OBJECTIVE

This study sought to evaluate the feasibility of multifunctional gastrodin (GAS)-containing nano-drug carrier system against cerebral ischemia-reperfusion injury (CIRI).

METHODS

The drug-loaded nanocomposite (Au-G5.NHAc-PS/GAS) with certain encapsulation efficiency (EE) was prepared by physical adsorption method using different proportions of GAS and drug-carrying system (Au-G5.NHAc-PS). High-performance liquid chromatography was used to determine the drug loading and EE. Cultured rat astrocytes and hypothalamic neurons were assigned into four groups: PBS, Au-G5.NHAc-PS, Au-G5.NHAc-PS/GAS, and GAS. CCK-8 assay, flow cytometry, and quantitative real-time PCR were performed to examine the cell viability, apoptosis, and the expression of tumor necrosis factor-α (TNF-α), IL-1β, and IL-6 in the astrocytes and hypothalamic neurons, respectively. Cellular uptake of GAS and Au-G5.NHAc-PS/GAS was analyzed by using Hoechst 33342 staining. The animal model with focal cerebral ischemia was generated by middle cerebral artery occlusion (MCAO) in healthy male Sprague Dawley (SD) rats, and pathological changes of brain tissue and major organs in the rats were identified by hematoxylin and eosin (HE) staining.
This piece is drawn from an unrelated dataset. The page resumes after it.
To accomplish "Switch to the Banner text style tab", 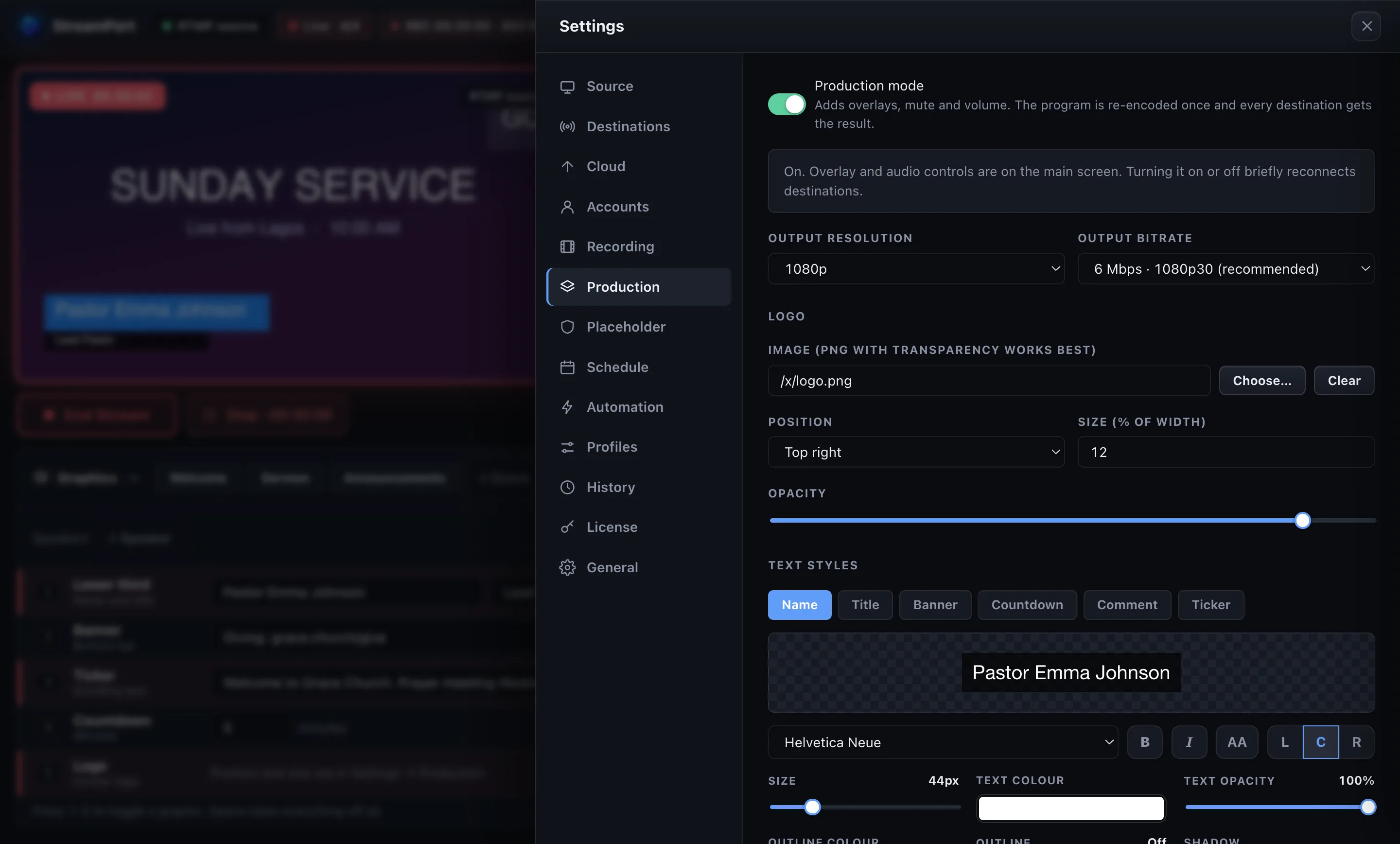I will tap(935, 605).
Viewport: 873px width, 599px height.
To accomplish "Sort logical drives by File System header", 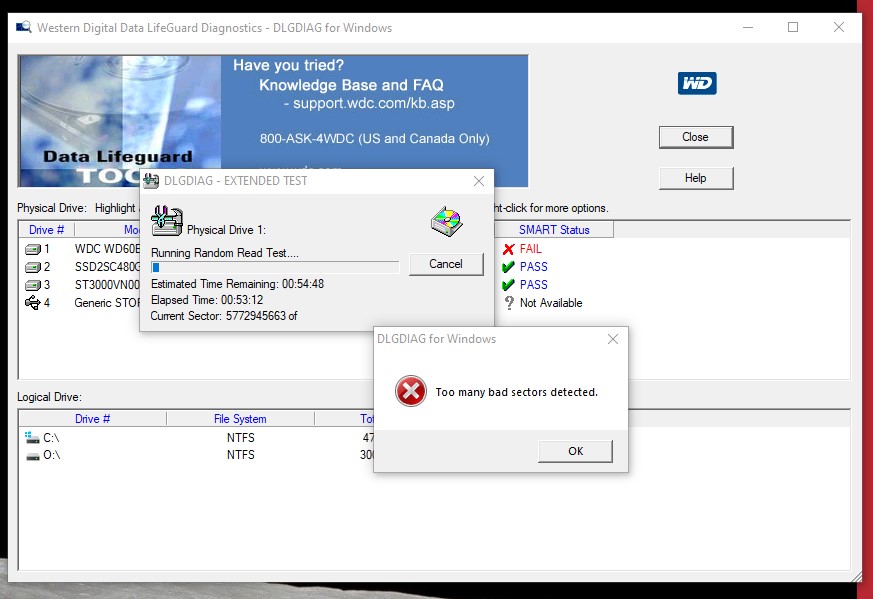I will 240,419.
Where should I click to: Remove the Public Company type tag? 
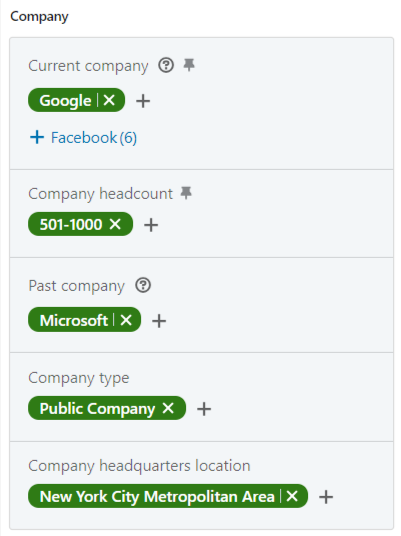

Apoptosis in rat astrocytes and hypothalamic neurons was detected by TUNEL staining and flow cytometry.

RESULTS

Au-G5.NHAc-PS had a spherical shape with a uniform size of 157.3 nm. Among the nanoparticles, Au-G5.NHAc-PS/GAS with an EE of 70.3% displayed the best release delay effect. Moreover, we observed that in vitro cytotoxicity and cellular uptake of Au-G5.NHAc-PS/GAS were higher than those of GAS, whereas the expression of TNF-α, IL-1β, and IL-6 was significantly downregulated in Au-G5.NHAc-PS/GAS group as compared to G5.NHAc-PS group. Notably, HE staining revealed that although Au-G5.NHAc-PS/GAS had no toxic and side effects on the main organs of rats, it alleviated the damage of brain tissue in the MCAO rats. Besides, Au-G5.NHAc/GAS markedly reduced MCAO-induced apoptosis.

CONCLUSION

Au-G5.NHAc-PS showed favorable surface morphology, sustained drug release ability, no measurable toxicity, and good biocompatibility, indicating that GAS exerts anti-inflammatory and antiapoptotic effects on CIRI.